## TÂCHES À FAIRE
(1) Répondez à ces questions à l'aide du texte sur l'exercice militaire à Taipei :
(a) Comment s'appelle l'exercice militaire ?
(b) À quelle heure la circulation a-t-elle été interdite, et jusqu'à quelle heure ?
(c) Jusqu'à quel montant peuvent aller les amendes en cas de non-respect ?
(2) Écrivez la suite du texte sur l'exercice militaire à Taipei, juste après sa dernière phrase.

═══ TEXTE FOURNI ═══

Juste avant l’ouverture du Computex, Taïwan organise un exercice militaire qui a complètement paralysé Taipei pendant 30 minutes. Une manière de répondre aux menaces de Pékin… et d’alerter la presse et ses partenaires économiques.

Trente minutes : c’est la durée durant laquelle le cœur de Taiwan, champion asiatique des nouvelles technologies a (presque) cessé de battre ce lundi 4 juin. Le temps d’un exercice militaire – le Han Kuang – où voitures et piétons ont quitté les rues et trottoirs pour rester cantonnés aux maisons, bureaux et autres stations de métro. Trente minutes ce n’est rien… et c’est énorme : imaginez un instant New York, Paris ou Londres complètement à l’arrêt ? 

Invités par le Taitra, l’organisme de développement du commerce extérieur de Taïwan, nous avions été bien mis en garde : par e-mail dans un premier temps, dans une note laissée à l’hôtel par la suite, par le biais de petites affichettes finalement. De 13h30 à 14h00 le lundi 4 juin, la circulation était strictement interdite. Et quand on dit strictement, c’est du sérieux : les amendes en cas de non-respect vont jusqu’à 5000 US $ !

Adrian BRANCO – Autour de la station de métro Taipei City Hall en temps normal…
A.B. / 01net.com – … et de 13h30 à 14h00, plus un seul véhicule ni aucun humain ne circule dans les rues.

═══ DOCUMENTS FOURNIS ═══

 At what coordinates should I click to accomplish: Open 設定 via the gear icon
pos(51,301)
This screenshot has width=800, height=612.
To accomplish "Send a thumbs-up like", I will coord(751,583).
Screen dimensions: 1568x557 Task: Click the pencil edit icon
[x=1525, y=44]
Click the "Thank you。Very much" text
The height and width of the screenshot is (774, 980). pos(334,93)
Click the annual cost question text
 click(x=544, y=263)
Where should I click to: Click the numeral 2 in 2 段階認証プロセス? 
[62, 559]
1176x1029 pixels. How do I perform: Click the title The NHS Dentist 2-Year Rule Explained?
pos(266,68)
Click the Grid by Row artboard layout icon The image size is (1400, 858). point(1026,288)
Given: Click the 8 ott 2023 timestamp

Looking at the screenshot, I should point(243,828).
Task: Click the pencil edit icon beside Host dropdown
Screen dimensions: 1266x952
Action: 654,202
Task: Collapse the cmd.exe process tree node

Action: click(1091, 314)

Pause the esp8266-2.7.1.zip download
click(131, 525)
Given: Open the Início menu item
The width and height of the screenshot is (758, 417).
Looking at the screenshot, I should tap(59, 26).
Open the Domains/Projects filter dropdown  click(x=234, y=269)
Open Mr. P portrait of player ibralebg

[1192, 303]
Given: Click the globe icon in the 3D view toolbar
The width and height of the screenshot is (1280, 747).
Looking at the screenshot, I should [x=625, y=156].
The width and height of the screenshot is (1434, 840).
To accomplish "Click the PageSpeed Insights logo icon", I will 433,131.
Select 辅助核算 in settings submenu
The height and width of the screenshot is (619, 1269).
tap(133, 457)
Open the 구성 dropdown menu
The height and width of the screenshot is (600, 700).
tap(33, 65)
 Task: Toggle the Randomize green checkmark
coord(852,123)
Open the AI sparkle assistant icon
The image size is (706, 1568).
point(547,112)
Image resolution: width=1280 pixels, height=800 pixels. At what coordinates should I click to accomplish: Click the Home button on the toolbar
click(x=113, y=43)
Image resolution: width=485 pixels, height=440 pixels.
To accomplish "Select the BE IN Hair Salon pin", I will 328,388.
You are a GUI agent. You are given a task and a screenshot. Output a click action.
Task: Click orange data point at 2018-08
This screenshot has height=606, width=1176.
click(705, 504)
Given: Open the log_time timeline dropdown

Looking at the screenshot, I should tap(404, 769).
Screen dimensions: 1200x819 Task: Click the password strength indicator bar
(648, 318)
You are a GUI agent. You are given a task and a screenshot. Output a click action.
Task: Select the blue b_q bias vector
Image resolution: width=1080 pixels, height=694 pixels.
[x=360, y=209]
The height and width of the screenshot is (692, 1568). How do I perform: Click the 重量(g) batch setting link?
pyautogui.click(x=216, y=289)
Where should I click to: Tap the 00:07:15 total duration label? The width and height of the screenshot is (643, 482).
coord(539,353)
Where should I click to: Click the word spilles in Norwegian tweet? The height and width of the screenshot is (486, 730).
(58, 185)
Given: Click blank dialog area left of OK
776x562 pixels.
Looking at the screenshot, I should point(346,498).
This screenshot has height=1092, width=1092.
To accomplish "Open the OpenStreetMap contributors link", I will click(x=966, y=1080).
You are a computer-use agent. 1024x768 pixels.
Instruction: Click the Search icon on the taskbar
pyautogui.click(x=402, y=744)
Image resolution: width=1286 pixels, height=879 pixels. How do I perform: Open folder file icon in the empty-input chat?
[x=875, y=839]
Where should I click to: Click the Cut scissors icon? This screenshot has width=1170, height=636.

═══

## LISTE DES RÉPONSES
(1)
(a) Le Han Kuang.
(b) De 13h30 à 14h00.
(c) Jusqu'à 5000 US $.

(2)
Si l’idée d’une série d’exercices militaires grandeur nature d’une semaine avec comme point d’orgue la paralysie d’une capitale nous paraît extraordinaire à nous autres européens, pour les habitants de Taïwan, c’est un aspect de leur normalité : de nombreuses actions sont menées sur le territoire et dans les eaux territoriales tout au long de l’année. Cette fois, l’exercice simule une attaque aérienne et la réponse des troupes taïwanaises. Une attaque qui viendrait d’où ? Du grand frère juste en face : de la République Populaire de Chine.

Pékin met la pression, Taïwan joue la communication

Le Han Kuang se tient souvent entre avril et mai et quand il s’est tenu en juin par le passé, ce fut toujours hors des événements internationaux. Et certainement pas pendant le Computex, le plus gros salon de l’année à Taïwan et l’événement tech le plus important en Asie. Un Computex 2018 qui s’ouvre donc sur fond de tensions internationales, des tensions qui ont transparu lors de la conférence de presse, où les questions à ce sujet ont fusé. Un contraste avec l’année précédente, où les interrogations des journalistes ne concernaient – logiquement – que la tech ou l’économie.

Pourquoi Taïwan organiste-t-il un tel exercice à ce moment-là ? Peut-être pour marquer les esprits des nombreux journalistes, investisseurs et grosses entreprises qui sont dans le pays en ce moment. Depuis l’élection de la présidente Tsai Ing-wen en 2016, plus hostile à Pékin que son prédécesseur, les relations entre la République Populaire de Chine (ou Chine continentale) et la République de Chine (Taïwan) sont plus que tendues. Pékin joue clairement les gros bras en multipliant mises en garde et exercices militaires jusque dans les eaux territoriales (non reconnues pas l’ONU, ndr) de Taïwan.Et fort de son économie et de ses 1,4 milliard d’habitants, Pékin joue clairement les gros bras en multipliant mises en garde et exercices militaires jusque dans les eaux territoriales (non reconnues pas l’ONU, ndr) de Taïwan.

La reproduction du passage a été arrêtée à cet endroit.